The makers of the pen-based computer insist that it is the most brilliant device ever to reach the market, so clearly the computer was having fun at my expense. I can imagine it sending a giggle-byte or two to its fellow computers on the network after work.

Later, I tried speaking to a Macintosh that was supposed to respond to spoken English commands. I said, "What day is it?" and the computer responded, "1:52 p.m." At best, the level of discourse between us was only slightly more elevated than that of Tarzan and Cheetah -- "Cheetah, open file! No! Bad Cheetah! Open other file!" -- but the computer found me incomprehensible most of the time.


So it appears that the burden of clear computer communications will continue to fall upon the executive who goes shopping for computers, be it for personal or corporate use. To that end, we continue the irregular series of computer definitions. Today's primer comes from an actual classified advertisement in my local newspaper:

"New 486dlc/33/170/4 mg ram, both fd's, 2s/1p/1g, mouse, dos6.0, win3.1, .28 dpi. N/I SVGA color monitor, 1yr warranty-parts & labor. $1,399."

Analysis: Because no brand name was specified, it is possible that the seller built this machine from parts or was not particularly proud of its heritage. Is there anything wrong with no-name clones?

Often not, but if something goes wrong, the smaller companies may be hard to find. The big-name computers -- IBM, Compaq, Dell, AST, Apple, Gateway and so on -- are not much more expensive than the clones and are much more reliable.

The "dlc" suffix to the 486 was curious. The Intel Corp., which makes most of the microprocessors used in computers with DOS and Windows operating systems, does have an "slc" 486 chip, a version of the 486 with power-conservation features. The dlc may be a typo.

The more common suffixes a buyer may encounter are SX and DX. SX refers to the "lite" version of a given 386 or 486 chip. The SX operates internally at the same speed as the DX but communicates with the rest of the computer system at half-speed. In general, SX performance trails DX performance by 30 percent, which will not hurt anyone who spends more time doing word processing than crunching spreadsheets.

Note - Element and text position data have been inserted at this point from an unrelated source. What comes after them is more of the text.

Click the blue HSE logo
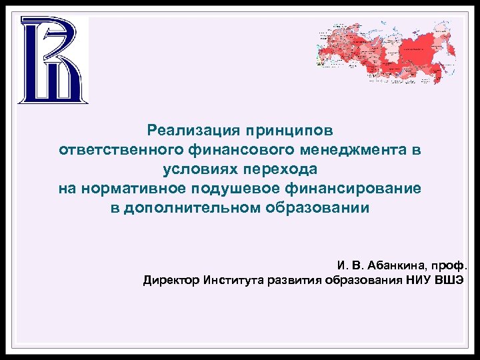point(52,60)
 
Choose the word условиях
point(197,169)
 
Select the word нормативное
point(133,189)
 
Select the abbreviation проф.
point(451,265)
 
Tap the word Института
point(235,280)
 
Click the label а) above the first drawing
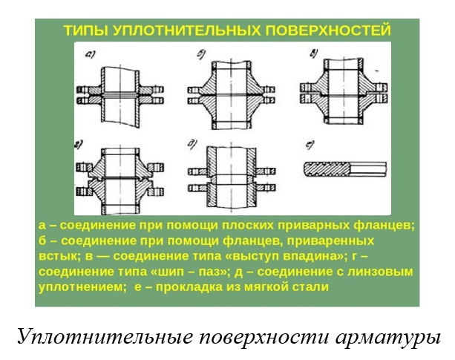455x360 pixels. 91,54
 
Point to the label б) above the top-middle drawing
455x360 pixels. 201,54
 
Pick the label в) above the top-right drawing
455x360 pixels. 314,54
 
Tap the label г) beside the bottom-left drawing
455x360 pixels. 79,145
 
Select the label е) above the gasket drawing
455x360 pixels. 310,145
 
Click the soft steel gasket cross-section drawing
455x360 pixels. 345,168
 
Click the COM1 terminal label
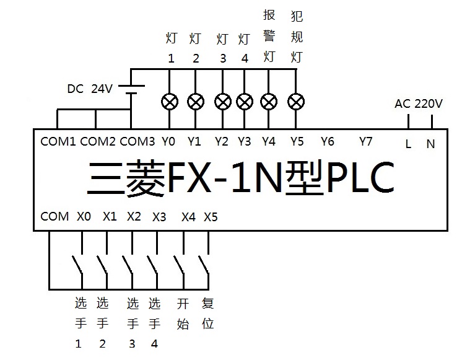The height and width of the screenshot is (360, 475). (58, 141)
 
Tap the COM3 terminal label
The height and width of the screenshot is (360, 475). (137, 141)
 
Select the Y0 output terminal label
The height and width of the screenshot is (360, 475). (168, 141)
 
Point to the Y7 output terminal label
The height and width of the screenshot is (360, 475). (366, 141)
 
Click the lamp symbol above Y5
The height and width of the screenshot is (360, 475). (297, 101)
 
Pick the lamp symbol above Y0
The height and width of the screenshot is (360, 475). (169, 101)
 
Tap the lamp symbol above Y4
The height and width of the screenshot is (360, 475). (269, 101)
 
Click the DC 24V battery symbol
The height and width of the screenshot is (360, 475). (131, 90)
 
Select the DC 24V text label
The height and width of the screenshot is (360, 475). (90, 89)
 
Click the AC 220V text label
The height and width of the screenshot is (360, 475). (419, 103)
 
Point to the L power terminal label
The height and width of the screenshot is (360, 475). (408, 144)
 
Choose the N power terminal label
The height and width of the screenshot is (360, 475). (430, 144)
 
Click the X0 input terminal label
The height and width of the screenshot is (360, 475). (84, 217)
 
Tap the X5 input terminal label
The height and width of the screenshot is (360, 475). (211, 217)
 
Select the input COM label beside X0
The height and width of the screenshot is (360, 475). (54, 216)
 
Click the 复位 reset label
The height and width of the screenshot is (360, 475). (208, 314)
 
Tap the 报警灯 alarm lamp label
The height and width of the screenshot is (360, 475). (269, 37)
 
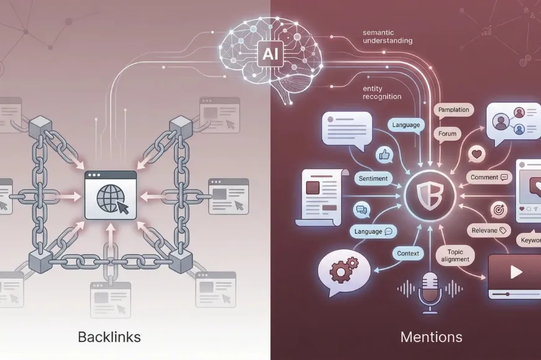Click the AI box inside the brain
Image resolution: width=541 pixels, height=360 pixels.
270,53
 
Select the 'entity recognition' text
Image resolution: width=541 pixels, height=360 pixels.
382,93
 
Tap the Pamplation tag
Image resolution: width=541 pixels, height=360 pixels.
453,110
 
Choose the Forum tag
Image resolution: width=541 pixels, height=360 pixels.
447,134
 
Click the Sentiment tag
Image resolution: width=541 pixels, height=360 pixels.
373,178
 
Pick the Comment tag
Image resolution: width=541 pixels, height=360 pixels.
489,177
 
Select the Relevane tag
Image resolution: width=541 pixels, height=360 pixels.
488,230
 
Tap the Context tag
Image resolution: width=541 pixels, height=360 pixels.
408,253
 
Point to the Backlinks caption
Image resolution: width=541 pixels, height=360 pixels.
109,337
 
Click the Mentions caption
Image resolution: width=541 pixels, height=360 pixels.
432,337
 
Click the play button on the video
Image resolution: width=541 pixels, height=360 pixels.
516,272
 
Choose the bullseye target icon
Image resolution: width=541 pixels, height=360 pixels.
499,210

The DX has a built-in math co-processor, a batch of circuits that make quick work of computer graphics and big spreadsheet computations. And that brings us to the next part of the advertisement. The 33 means 33 megahertz (33MHz), a measure of the speed of a given processor in millions of cycles a second.

The higher the number, the faster the processor. Thus, a 33-megahertz 486 (often written 486-33) is faster than a 486-25.

The "170" refers to the number of megabytes of information the hard disk can store. A megabyte (MB) is about a million characters, far more than even the most obsessed memo-writer can crank out in a year. So, 170MB is a lot of space.

But software writers can fill a megabyte without breathing hard. Some programs consume more than a dozen megabytes all by %% themselves. If you're the type who needs a big attic, because you can't seem to throw things away, get a big hard disk. If you're going to use the computer primarily for word processing, a smaller hard drive is sufficient.